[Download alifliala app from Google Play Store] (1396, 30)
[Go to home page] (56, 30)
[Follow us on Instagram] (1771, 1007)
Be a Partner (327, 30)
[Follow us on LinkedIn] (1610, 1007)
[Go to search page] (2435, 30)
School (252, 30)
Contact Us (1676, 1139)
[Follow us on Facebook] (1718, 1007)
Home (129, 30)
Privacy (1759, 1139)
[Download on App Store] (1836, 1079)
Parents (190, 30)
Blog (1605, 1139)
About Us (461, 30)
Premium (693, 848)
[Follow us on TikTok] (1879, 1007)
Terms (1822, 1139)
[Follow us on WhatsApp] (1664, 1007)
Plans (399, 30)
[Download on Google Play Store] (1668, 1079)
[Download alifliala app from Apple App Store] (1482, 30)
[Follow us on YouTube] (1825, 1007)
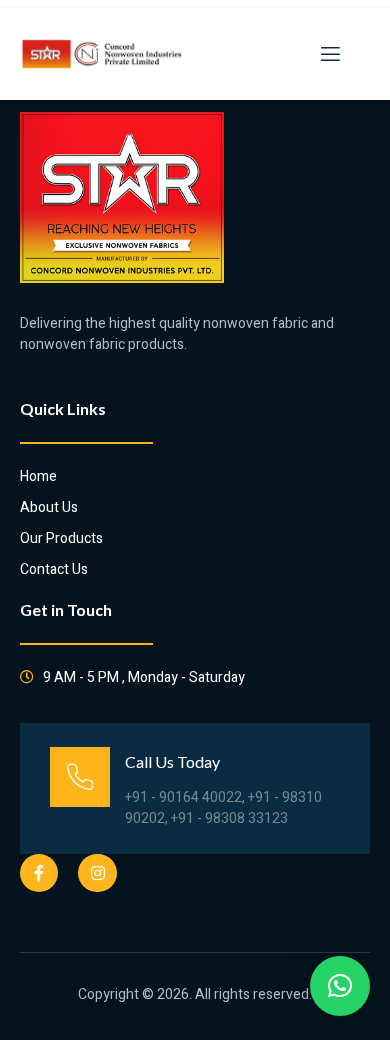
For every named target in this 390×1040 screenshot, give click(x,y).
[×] (340, 986)
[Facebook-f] (39, 873)
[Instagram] (97, 873)
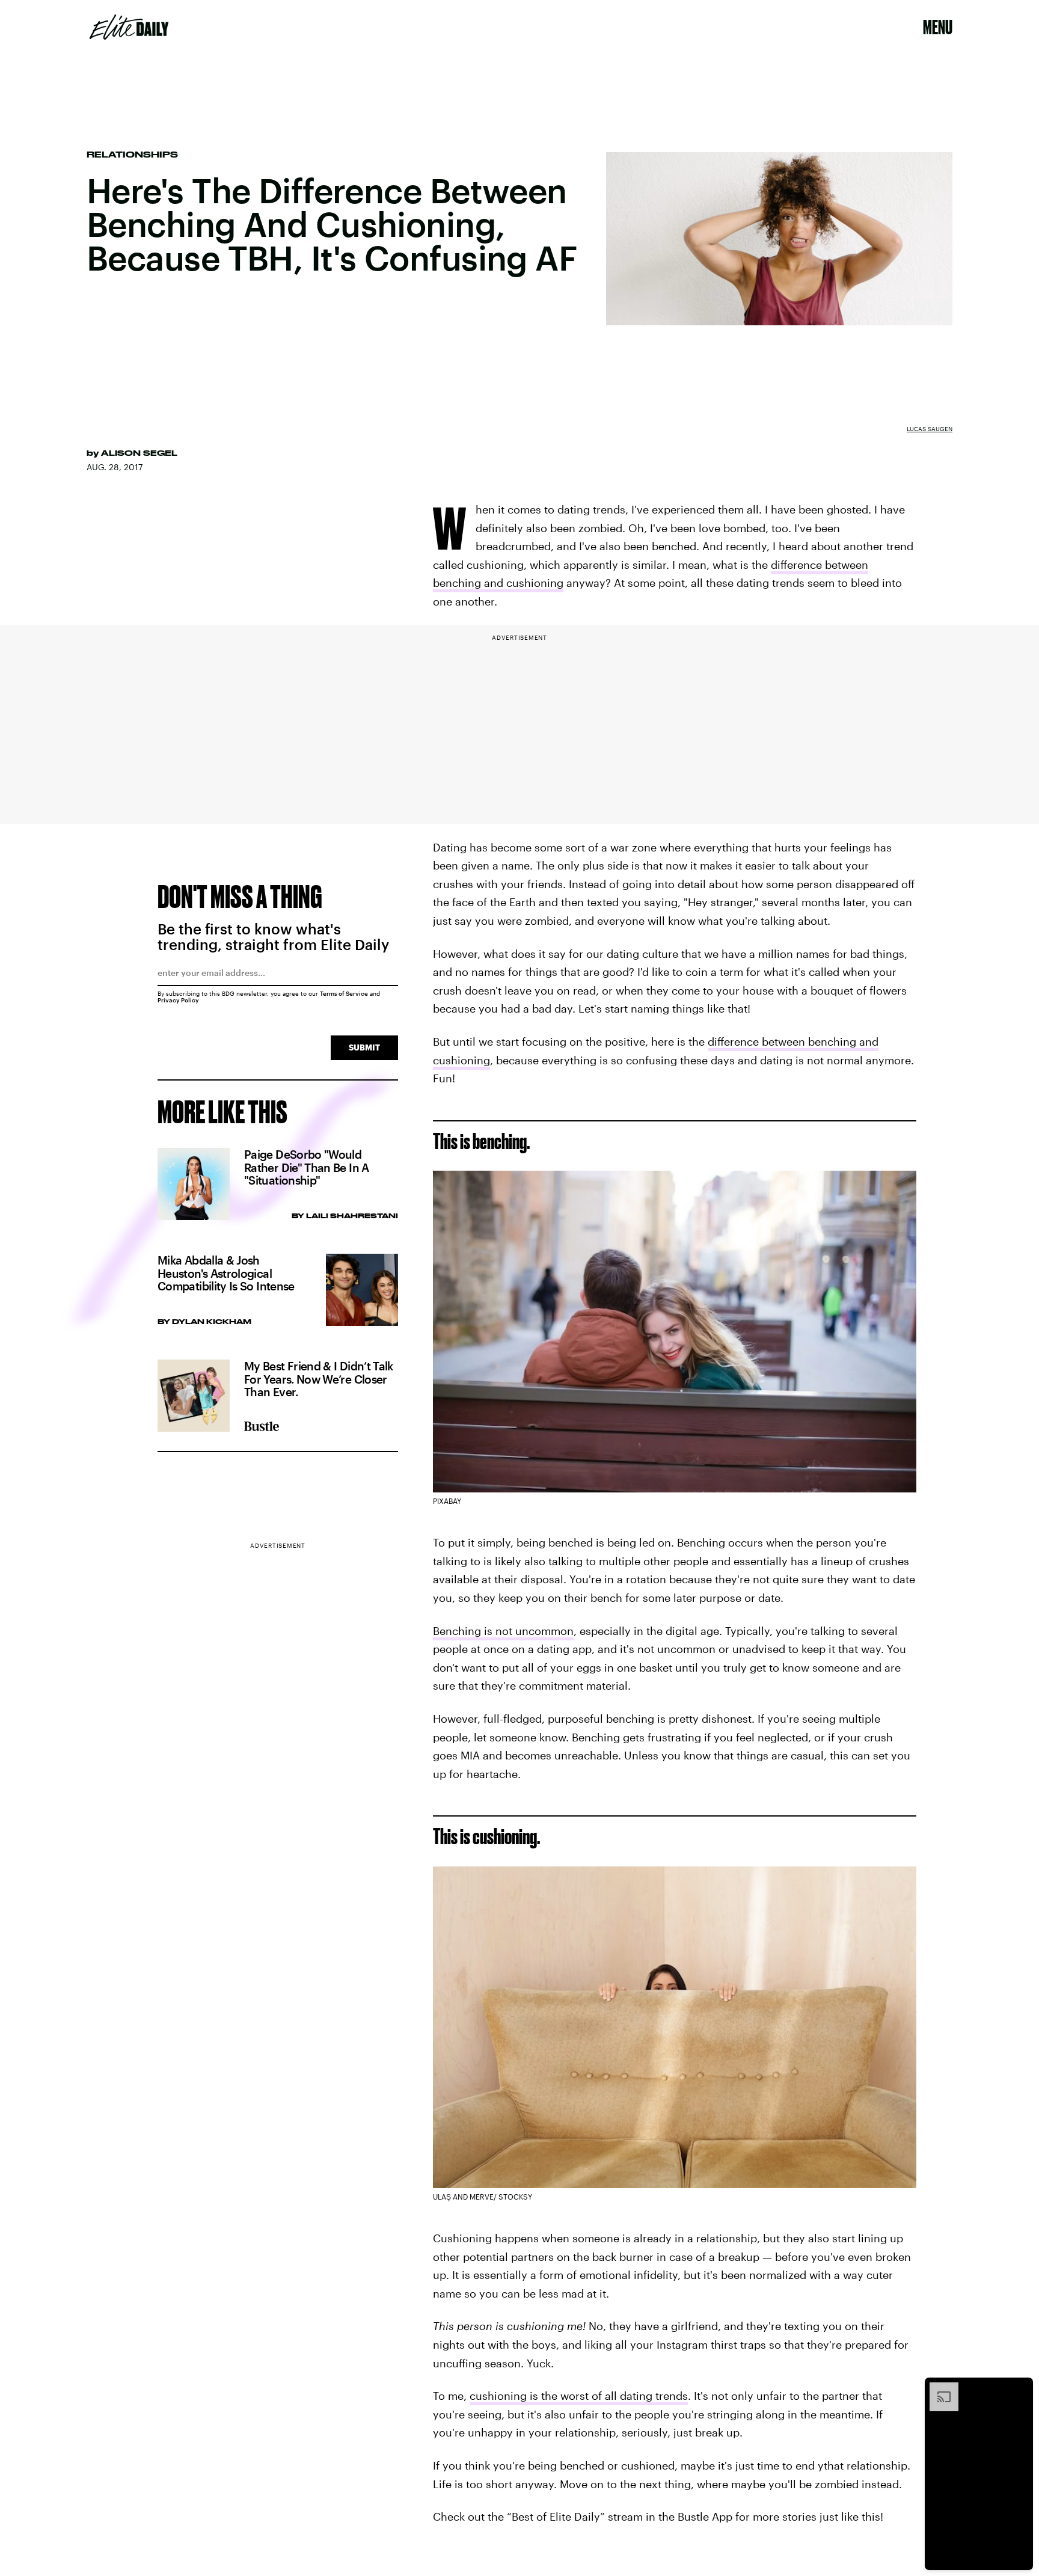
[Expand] (938, 2388)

========

● AIM OF THE TASK: Please return the whole listing exactly. Do not copy its images.

● ANSWER TO THIS PROBLEM:
[Download alifliala app from Google Play Store] (1396, 30)
[Go to home page] (56, 30)
[Follow us on Instagram] (1771, 1007)
Be a Partner (327, 30)
[Follow us on LinkedIn] (1610, 1007)
[Go to search page] (2435, 30)
School (252, 30)
Contact Us (1676, 1139)
[Follow us on Facebook] (1718, 1007)
Home (129, 30)
Privacy (1759, 1139)
[Download on App Store] (1836, 1079)
Parents (190, 30)
Blog (1605, 1139)
About Us (461, 30)
Premium (693, 848)
[Follow us on TikTok] (1879, 1007)
Terms (1822, 1139)
[Follow us on WhatsApp] (1664, 1007)
Plans (399, 30)
[Download on Google Play Store] (1668, 1079)
[Download alifliala app from Apple App Store] (1482, 30)
[Follow us on YouTube] (1825, 1007)
For every named target in this 390×1040 screenshot, give click(x,y).
[×] (340, 986)
[Facebook-f] (39, 873)
[Instagram] (97, 873)
[Expand] (938, 2388)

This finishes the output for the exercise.